Tim Kaine entered Harvard Law School in 1979, but worked in Honduras for nine months from 1980 to 1981, helping Jesuit missionaries run a Catholic school in Honduras. He is fluent in Spanish as a result of his volunteering there. He graduated from Harvard Law School with a J.D. degree in 1983. It was at Harvard Law that he met his wife, Anne Holton, who is the Virginia secretary of education. Their three children all attended Richmond City Public Schools.
After graduating from law school, Kaine served as law clerk to a Judge on the United States Court of Appeals for the Eleventh Circuit. Kaine then went into private practice in Richmond, Virginia for 17 years, specializing in fair housing law and representing clients discriminated against on the basis of race or disability. In 1988, Kaine also started teaching legal ethics as an adjunct professor at the University of Richmond School of Law.
In fact, approximately 75 percent of his practice was devoted to fair housing cases, many of them taken on pro bono. Kaine’s most high-profile case was brought on behalf of a local non-profit, Housing Opportunities Made Equal (HOME). Kaine won a record-breaking $100.5 million verdict in this landmark redlining discrimination lawsuit against Nationwide Mutual Insurance Co., which had refused to offer insurance to black homeowners in majority-black neighborhoods – a practice known as redlining. The $100.5 million verdict was later overturned by Virginia’s highest court, but HOME later reached a $17.5 million settlement with Nationwide. In contrast, Donald Trump was sued by the Justice Department for refusing to rent to black tenants.
In redlining, lenders (including sometimes the federal government), would refuse loans to black people and other minorities in black neighborhoods and minority neighborhoods, even while granting loans to similarly qualified whites in similar neighborhoods.
Kaine also represented death row inmates, often on a pro bono basis.

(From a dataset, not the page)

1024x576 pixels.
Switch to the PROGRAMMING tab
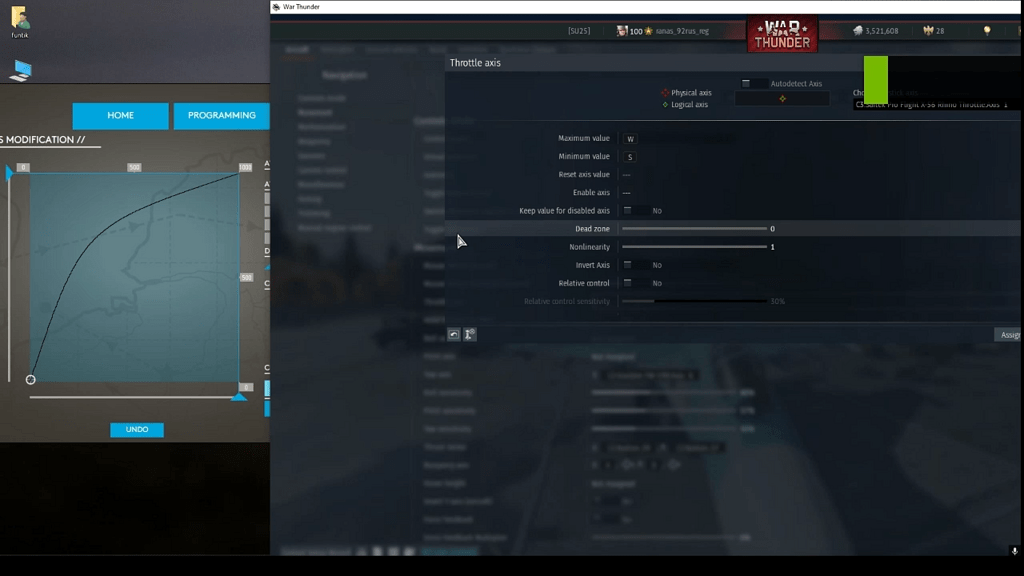[221, 115]
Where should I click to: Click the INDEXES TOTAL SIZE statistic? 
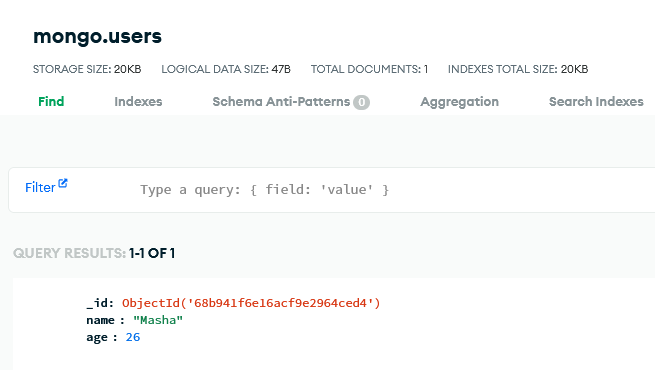pos(518,69)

One case Kaine has discussed is Richard Whitley’s appeal of his death sentence. Kaine was then a young lawyer and Whitley had been convicted of slashing the throat of a Virginia widow and sexually assaulting her. Before Whitley was executed, Kaine offered a prayer for what he said was a society that would execute a brain-damaged man who had a diminished ability to see that murder is wrong.
Kaine has said that while he is morally opposed to capital punishment, as governor he would allow executions to continue unabated. Kaine has been vocal about his Catholicism. “My faith is central to everything I do,” he said in an interview with The Washington Post. “My faith position is a Good Samaritan position of trying to watch out for the other person.”

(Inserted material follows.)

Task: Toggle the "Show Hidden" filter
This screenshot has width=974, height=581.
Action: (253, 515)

He was first elected to public office in 1994 on the Richmond, Virginia, City Council. He was then elected mayor of Richmond, Lieutenant Governor of Virginia in 2001, and governor of Virginia in 2005. A Democrat, Kaine was elected to the Senate in 2012. In the Senate, he serves on the Armed Services, Budget, Foreign Relations and Aging Committees. He is Ranking Member of the Armed Services Readiness Subcommittee and the Foreign Relations Subcommittee on State Department and USAID Management, International Operations and Bilateral International Development.
What do you think of so many politicians having gone to law school or worked as lawyers? Is it a strength or a drawback?